UBENIS, flora, fauna, habitatlar ve belirli alanlara ilişkin verileri aktararak toplam kayıt sayısını 1.901.000'e çıkardı.
Veri tabanına göre, 852.643 mekânsal gözlem noktasının 472.016'sı hayvan noktası, 380.627'si bitki noktası olup, 13.404 bitki ve hayvan türü tespit edilerek envantere dahil edildi. Bu türlerin 12.141'i bitki, 1.263'ü ise hayvandır.
Ülke genelinde 3.703 endemik tür
Ülke genelinde 428'i yerel, 3.275'i bölgesel olmak üzere 3.703 endemik tür bulunuyor. Bunlardan 3.497'si damarlı bitkiler, 163'ü tatlı su balıkları, 19'u sürüngenler, 15'i amfibiler ve 9'u memelilerdir.
Bitki ve hayvan türleri Uluslararası Doğayı Koruma Birliği'nin (IUCN) kategorilerine göre incelendiğinde, 117 türün "kritik tehlike altında", 152 türün "tehlikede", 145 türün ise "hassas" olarak sınıflandırıldığı belirlendi. "

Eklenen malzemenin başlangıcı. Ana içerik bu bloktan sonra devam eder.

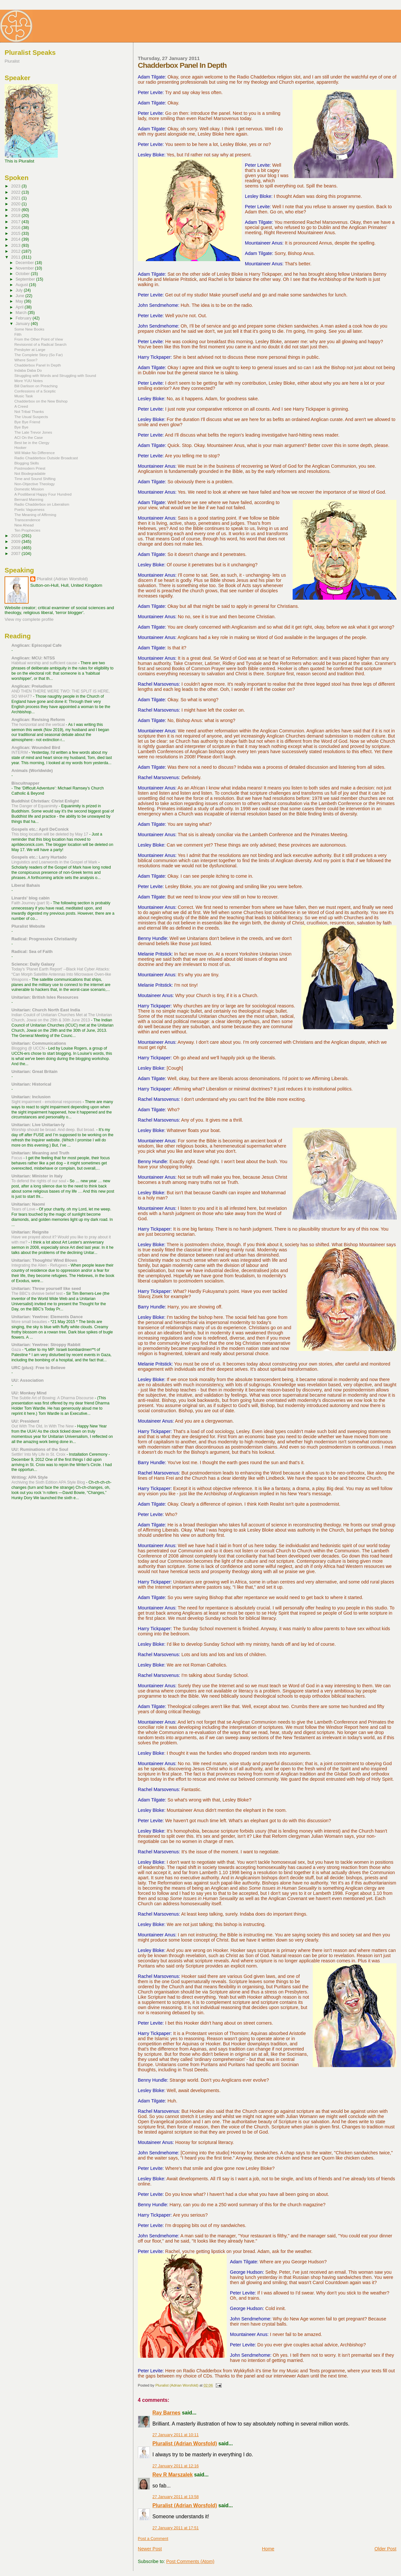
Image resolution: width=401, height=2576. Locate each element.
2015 (16, 233)
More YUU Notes (28, 381)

İnsan faaliyetleri çeşitliliği tehdit ediyor
Ayrıca Türkiye'ye önemli ekonomik girdi sağlayabilecek türlerin potansiyel ekonomik değeri ve bu türlerin kısımlarına ilişkin bilgiler de belirlendi.
İlaç ve bitkisel ilaç üretimi 2.933 tür ile bu kapsamda ilk sırada yer almaktadır. Bunu 2.006 türle çayır ve mera bitkileri, 1.964 türle gıda, 1.872 türle genetik materyal, 1.117 türle peyzaj bitkileri, 1.023 türle süs bitkileri, 736 türle arı bitkileri, 604 türle alternatif tıp, 548 türle bitki çayları takip ediyor. türler ve 416 tür ile uçucu yağ.
Çalışmalarda ülke genelinde bitki ve hayvan türlerini tehdit eden faktörler tespit edilerek bunların oransal dağılımı oluşturuldu.
Tehditlerin başında insan faaliyetleri gelirken bunu bilinçsiz tarım uygulamaları, iklim değişikliği, inşaat, kirlilik, enerji ve madencilik, doğadan bilinçsiz toplama, doğal sistem değişiklikleri, ulaşım, kültürel ve sosyal tehditler, istilacı türler ve jeolojik olaylar izledi.